Juni 2024, Jepang dilanda penyakit baru yang mengerikan. Kasus sindrom syok toksik streptokokus (STSS) yang disebabkan Streptococcus Grup A, bakteri radang tenggorokan yang juga dikaitkan dengan kondisi ‘pemakan daging’ necrotizing fasciitis, melonjak di negeri itu.
Saat itu, Kementerian Kesehatan Jepang melaporkan 977 kasus sindrom STT, melampau rekor di 2023, 941 infeksi. Sebanyak 77 orang juga dilaporkan meninggal dari Januari hingga Maret.
Dikutip dari Columbia Doctors, Necrotizing fasciitis merupakan infeksi yang disebabkan oleh bakteri. Infeksi penyakit ini disebut ‘pemakan daging’ karena dampaknya dapat menghancurkan kulit, lemak, dan jaringan yang menutupi otot dalam waktu sangat singkat.
Necrotizing fasciitis sangat jarang terjadi namun serius. Banyak orang yang terkena necrotizing fasciitis berada dalam kondisi sehat sebelum terkena infeksi.
STSS adalah komplikasi parah dari Streptococcus Grup A (GAS), khususnya varian Streptococcus Pyogenes, yang merupakan bakteri yang sama yang menyebabkan radang tenggorokan. Ini adalah kondisi yang berpotensi mematikan dengan angka kematian yang bisa melebihi 30%.
Kondisi ini jarang namun serius, karena terjadi ketika bakteri mencapai aliran darah dan menyebabkan respons inflamasi sistemik dan syok toksik. Gejala yang mengancam jiwa berikutnya termasuk tekanan darah rendah, kegagalan organ, dan kehilangan kesadaran.
Dikutip dari The Independent, infeksi GAS di Jepang juga dilaporkan terkait dengan komplikasi serius necrotizing fasciitis atau penyakit ‘pemakan daging’.
Fasciitis nekrotikans menyebar di dalam fasia (lapisan kulit bagian bawah) dan menyebabkan nekrosis, yang secara harfiah berarti kematian jaringan.
Ini adalah kondisi parah mengancam jiwa yang memerlukan pembedahan darurat dan dapat mengakibatkan kematian.

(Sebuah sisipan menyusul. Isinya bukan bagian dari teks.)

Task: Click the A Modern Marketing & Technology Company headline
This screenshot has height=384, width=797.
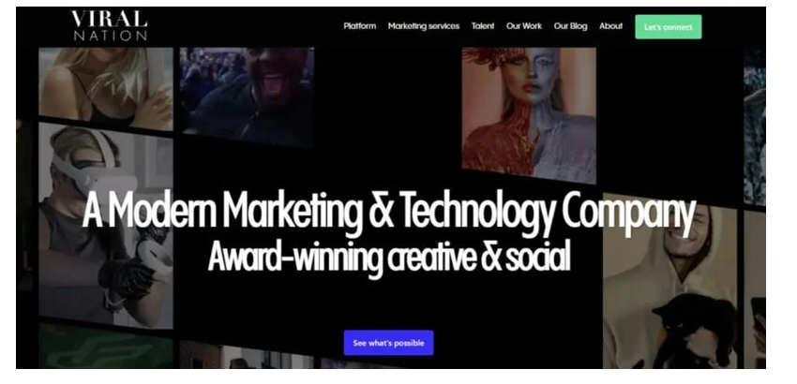Action: coord(389,212)
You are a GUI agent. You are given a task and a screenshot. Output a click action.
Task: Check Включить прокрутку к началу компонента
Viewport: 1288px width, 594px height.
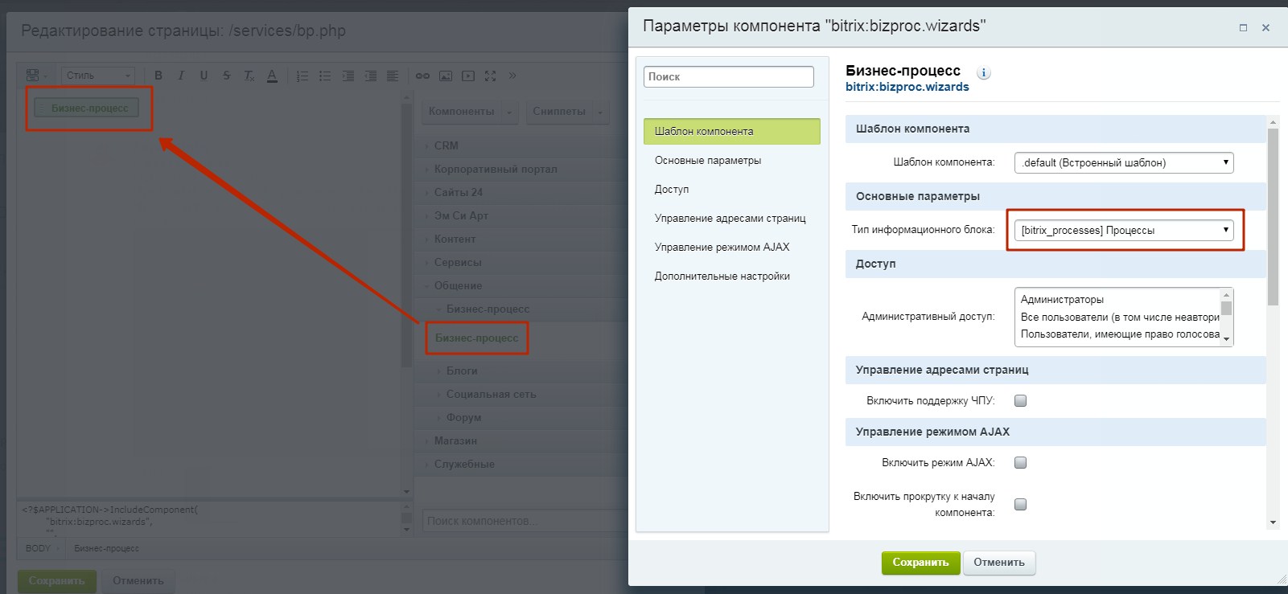[x=1020, y=504]
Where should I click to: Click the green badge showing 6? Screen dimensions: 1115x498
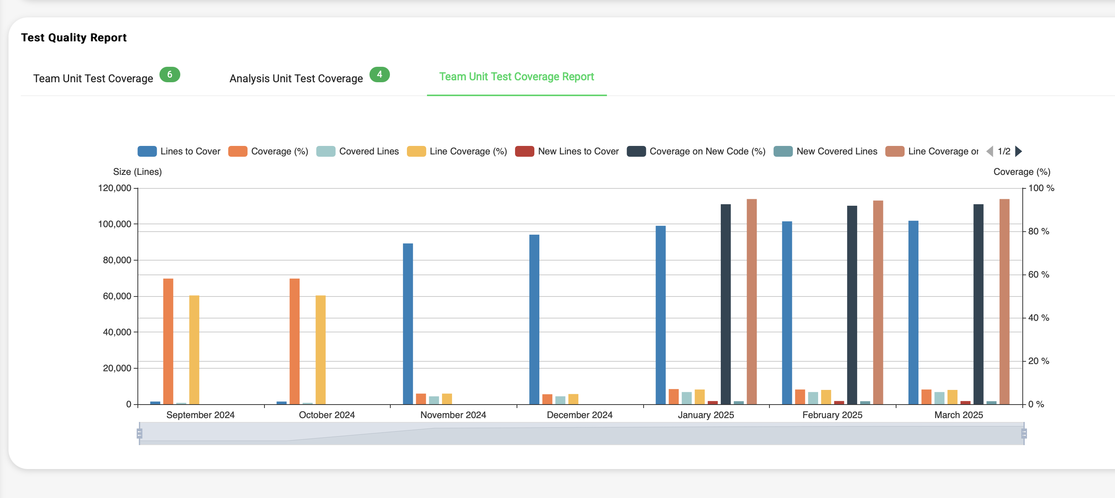coord(170,74)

Namun, infeksi GAS tidak selalu menimbulkan dampak ekstrem seperti itu.
Penyakit ini umumnya ditularkan pada anak-anak usia sekolah, serta dapat menimbulkan pembengkakan, nyeri, dan ruam, serta radang tenggorokan.
“GAS dapat dengan mudah ditularkan dari orang ke orang melalui kontak dekat, dan dapat menyebar tanpa gejala di tenggorokan, namun juga dapat menyebabkan gejala radang tenggorokan klasik seperti radang tenggorokan dan amandel vagina,” kata Profesor Penyakit Menular dan Pengobatan Pencegahan di University of Vanderbilt William Schaffner.
Jepang mengalami lonjakan STSS pada 2023-2024, baik dari segi jumlah kasus maupun kematian. Pada Maret 2024, Badan Penyakit Menular Nasional Jepang mengeluarkan penilaian risiko STSS dan mencatat adanya peningkatan jumlah kasus di negara tersebut.
Mengingat jumlah infeksi terkini, jelas bahwa tren yang diidentifikasi dalam penilaian tersebut masih terus berlanjut. Perlu diketahui, sebagian besar kematian terjadi dalam 48 jam pertama. Di 2023, angka kematian setahun mencapai 97 kasus.
Masih belum jelas apa yang mendorong lonjakan infeksi GAS di Jepang selama dua tahun terakhir. Namun para ahli mengatakan, ada teori yang menyebutkan berbagai jenis infeksi telah meningkat di era pascapandemi.
“Kami memerlukan lebih banyak informasi untuk menyelesaikan masalah ini,” kata Schaffner lagi.
Bertahun-tahun sejak pembatasan dan karantina di era pandemi dilonggarkan, infeksi lain semakin meningkat. Jadi bukan hal aneh jika ada peningkatan kasus.
“Sekarang kita semua mulai kambuh lagi, tidak mengherankan jika penyakit-penyakit ini juga kambuh lagi. Dengan strep grup A, ia kembali normal dan kemudian melebihi normal. Hal ini terlihat di negara ini dan di banyak negara lain di seluruh dunia,” tutupnya.